TRY IT. In the article below on the police shooting of Gidone Busch, how much time passed between Busch running past the police and his being shot, according to the newly disclosed radio calls?

The family of Gidone Busch reacted bitterly to the exoneration this week of the four New York City police officers involved in the shooting death of the 31-year-old mentally disturbed man. A grand jury convened by Brooklyn District Attorney Charles J. Hynes, announced that no charges would be brought against the police in the August 30 shooting.

Busch was shot in the orthodox Jewish neighborhood of Borough Park two months ago. Hundreds of people demonstrated late into the same night against the police action.

The grand jury proceedings directly contradicted the original account of the shooting by Police Commissioner Howard Safir. Attempting to quiet the community outrage, Safir had told a City Hall news conference the morning after the shooting that it was necessary because the police were immediately threatened by Busch. “We have seven independent witnesses,” said Safir, to the fact that Busch was shot in the act of beating a fallen police sergeant with a hammer. “Each of those witnesses says at this point as he continued to hit the sergeant with the claw hammer, the police fired 12 shots.”

As it turns out, the grand jury heard no such testimony at all. Not a single witness came forward with anything resembling Safir's account. Instead, according to participants in the deliberations, the prosecutors explained that Busch was shot after he ran up a narrow stairway from his basement apartment, struck one police officer, and then rushed past the group of cops. He stood on the sidewalk with the hammer raised over his head, and the police fired a volley of shots after he ignored demands to drop it. Newly disclosed radio calls showed that only seven seconds elapsed from the time Busch ran past the police until he was shot dead. The police acted on the dictum, “shoot first, ask questions later.”

The grand jury decided the police were within their rights anyway, and no explanation of the differing accounts has been forthcoming from either the Police Commissioner or other authorities.

Busch's family held its own news conference on November 1, after the grand jury announcement. I'm very disappointed,” said his mother, Doris Busch-Boskey. “I just hope we can learn from this, in how they handle emotionally disturbed persons.”

Busch, who had a long history of serious mental illness, including two involuntary commitments and a hammer attack that smashed the nose of another man, is by no means the first emotionally unstable individual whose illness has been treated with bullets by the New York City police.

This case highlights both the desperate crisis in the treatment of the seriously mentally ill, as well as the endemic police brutality and indifference to human life. Coming in the same year as the unprovoked police killing of African immigrant Amadou Diallo in the Bronx, the latest death also demonstrates that race is not the only factor, or even, in the final analysis, the most essential one in these cases. The police force is trained to respond with deadly force to symptoms of social crisis, and to dehumanize broad sections of the working class population whose only crime is that they are poor, ill or powerless.

EXCERPTED RECORDS.
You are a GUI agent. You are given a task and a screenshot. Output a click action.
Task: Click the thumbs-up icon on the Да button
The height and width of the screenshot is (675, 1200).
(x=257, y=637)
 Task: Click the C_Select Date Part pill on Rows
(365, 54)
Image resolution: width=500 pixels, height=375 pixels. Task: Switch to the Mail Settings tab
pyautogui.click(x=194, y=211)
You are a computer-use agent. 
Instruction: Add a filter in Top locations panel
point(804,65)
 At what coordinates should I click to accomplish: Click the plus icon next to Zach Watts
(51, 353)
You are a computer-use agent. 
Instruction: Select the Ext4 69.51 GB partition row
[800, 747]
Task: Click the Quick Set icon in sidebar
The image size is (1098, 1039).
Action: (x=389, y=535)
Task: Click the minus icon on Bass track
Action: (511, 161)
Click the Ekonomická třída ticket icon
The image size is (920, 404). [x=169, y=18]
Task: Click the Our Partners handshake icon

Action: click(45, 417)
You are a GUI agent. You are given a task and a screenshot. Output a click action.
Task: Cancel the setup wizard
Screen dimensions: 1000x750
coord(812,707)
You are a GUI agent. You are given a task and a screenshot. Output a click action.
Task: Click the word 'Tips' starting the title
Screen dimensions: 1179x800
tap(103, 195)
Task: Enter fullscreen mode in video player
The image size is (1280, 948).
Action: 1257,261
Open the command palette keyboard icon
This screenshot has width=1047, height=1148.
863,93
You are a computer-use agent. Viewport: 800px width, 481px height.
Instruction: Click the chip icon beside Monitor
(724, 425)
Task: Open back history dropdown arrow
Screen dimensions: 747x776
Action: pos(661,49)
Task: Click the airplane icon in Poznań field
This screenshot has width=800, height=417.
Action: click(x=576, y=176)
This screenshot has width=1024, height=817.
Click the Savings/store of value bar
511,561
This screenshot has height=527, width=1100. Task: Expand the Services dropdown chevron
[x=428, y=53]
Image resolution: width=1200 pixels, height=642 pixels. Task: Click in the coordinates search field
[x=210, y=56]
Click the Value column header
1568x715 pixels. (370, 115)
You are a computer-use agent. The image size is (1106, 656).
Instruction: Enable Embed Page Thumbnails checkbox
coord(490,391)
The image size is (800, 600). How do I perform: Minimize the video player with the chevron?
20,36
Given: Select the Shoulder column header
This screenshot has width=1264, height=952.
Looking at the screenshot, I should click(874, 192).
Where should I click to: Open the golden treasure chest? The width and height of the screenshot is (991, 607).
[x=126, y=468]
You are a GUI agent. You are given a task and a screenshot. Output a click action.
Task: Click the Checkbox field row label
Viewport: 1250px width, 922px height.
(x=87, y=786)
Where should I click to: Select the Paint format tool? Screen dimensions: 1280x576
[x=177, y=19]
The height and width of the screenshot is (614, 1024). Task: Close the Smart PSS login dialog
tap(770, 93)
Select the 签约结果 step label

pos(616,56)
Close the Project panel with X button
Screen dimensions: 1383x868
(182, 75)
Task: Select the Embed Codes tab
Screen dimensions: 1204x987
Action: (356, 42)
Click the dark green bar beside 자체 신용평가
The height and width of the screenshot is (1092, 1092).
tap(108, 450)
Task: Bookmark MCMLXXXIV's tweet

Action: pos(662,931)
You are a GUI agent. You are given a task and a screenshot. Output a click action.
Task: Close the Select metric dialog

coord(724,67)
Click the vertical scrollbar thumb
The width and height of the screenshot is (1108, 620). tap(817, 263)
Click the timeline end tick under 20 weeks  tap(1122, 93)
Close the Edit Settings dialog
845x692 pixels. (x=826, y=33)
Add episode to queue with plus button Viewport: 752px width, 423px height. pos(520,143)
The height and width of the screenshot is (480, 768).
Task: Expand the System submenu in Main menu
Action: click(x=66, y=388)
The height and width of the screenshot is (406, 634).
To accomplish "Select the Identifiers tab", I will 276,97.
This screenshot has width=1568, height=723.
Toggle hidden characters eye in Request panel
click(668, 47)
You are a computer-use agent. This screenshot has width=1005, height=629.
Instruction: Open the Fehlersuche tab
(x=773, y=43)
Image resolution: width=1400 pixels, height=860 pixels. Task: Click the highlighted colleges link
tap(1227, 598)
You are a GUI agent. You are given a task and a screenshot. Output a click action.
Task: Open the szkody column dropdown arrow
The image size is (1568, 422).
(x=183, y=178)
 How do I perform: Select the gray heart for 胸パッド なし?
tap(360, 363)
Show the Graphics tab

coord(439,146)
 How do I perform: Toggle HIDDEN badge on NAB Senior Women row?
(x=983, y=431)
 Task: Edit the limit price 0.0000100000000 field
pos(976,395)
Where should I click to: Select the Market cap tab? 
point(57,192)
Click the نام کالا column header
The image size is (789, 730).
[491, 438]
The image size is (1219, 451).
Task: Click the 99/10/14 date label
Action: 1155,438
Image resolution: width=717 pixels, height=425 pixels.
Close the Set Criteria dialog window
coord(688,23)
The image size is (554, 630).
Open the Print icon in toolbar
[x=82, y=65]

OUTPUT FOR THIS EXERCISE. Seven seconds.